Facile synthesis of core-shell nanostructured hollow carbon nanospheres@nickel cobalt double hydroxides as high-performance electrode materials for supercapacitors

Core-shell nanostructured hollow carbon nanospheres@ nickel cobalt double hydroxides ( HCNs@ NiCo-LDH) were fabricated using a facile hydrothermal method and investigated as high-performance electrode materials for supercapacitors. HCNs were acquired by a successive polymerization, carbonization and etching process, which was subsequently wrapped by ultrathin NiCo-LDH nanosheets. The HCNs@ NiCo-LDH electrode achieved a high specific capacitance ( 2558 F g(-1) at 1 A g-1) and outstanding rate capability with 74.9% capacitance retention after a 20-fold increase in current density.
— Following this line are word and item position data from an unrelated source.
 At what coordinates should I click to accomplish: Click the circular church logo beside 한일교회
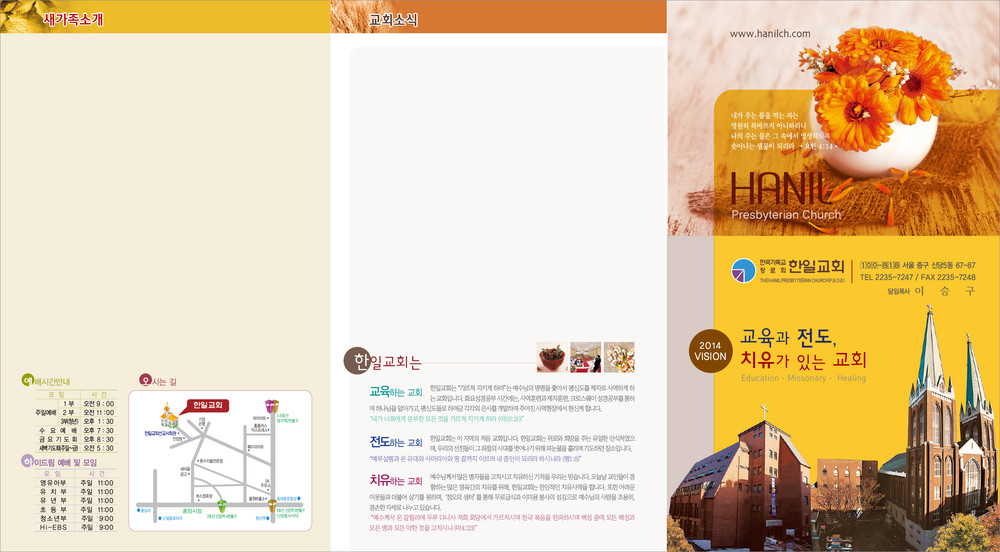744,270
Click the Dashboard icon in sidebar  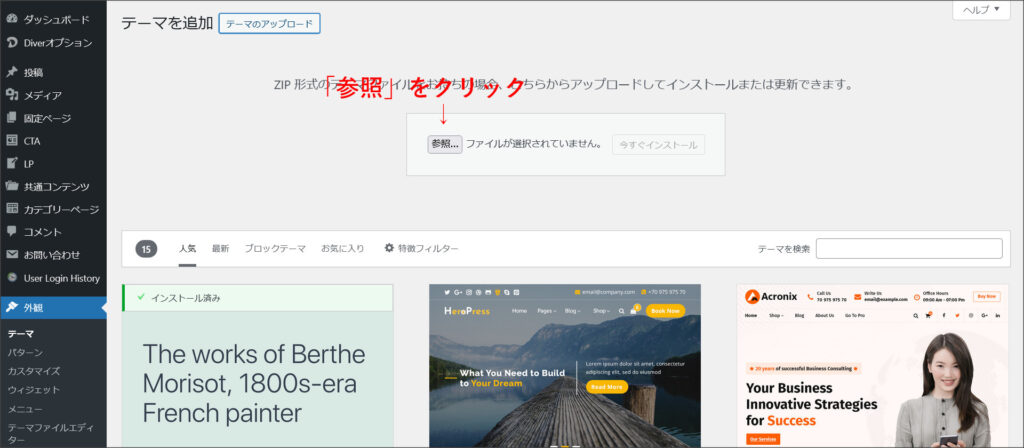[x=12, y=19]
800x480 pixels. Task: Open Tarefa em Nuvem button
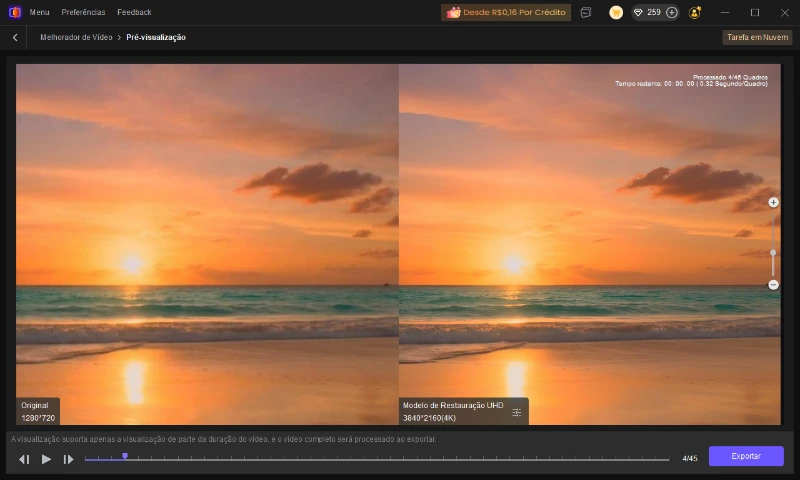pos(757,37)
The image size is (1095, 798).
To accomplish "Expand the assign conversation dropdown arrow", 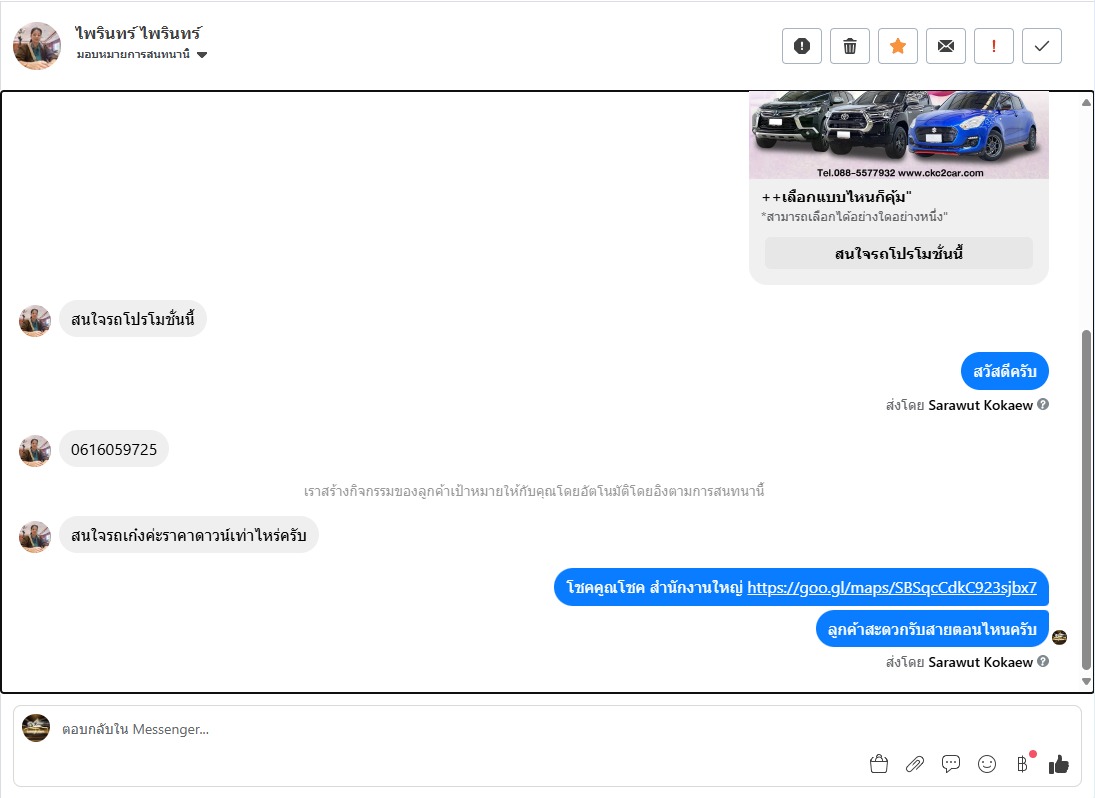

Capacitances of 2405, 2310, 2168, 2006 and 1916 F g(-1) can be achieved at rates of 3, 5, 10, 15 and 20 A g(-1), respectively, which are much higher than the specific capacitances of most reported carbon loaded NiCo-LDH. Specifically, the assembled HCNs@ NiCo-LDH// graphene asymmetric supercapacitor displayed distinguished capacitive behaviors with a prominent specific capacitance of 172.8 F g(-1) and eminent cycling stability with 93.5% capacitance retention after 3000 cycles. These remarkable electrochemical properties indicate that the unique HCNs@ NiCo-LDH core-shell electrode is highly promising for application in energy storage fields.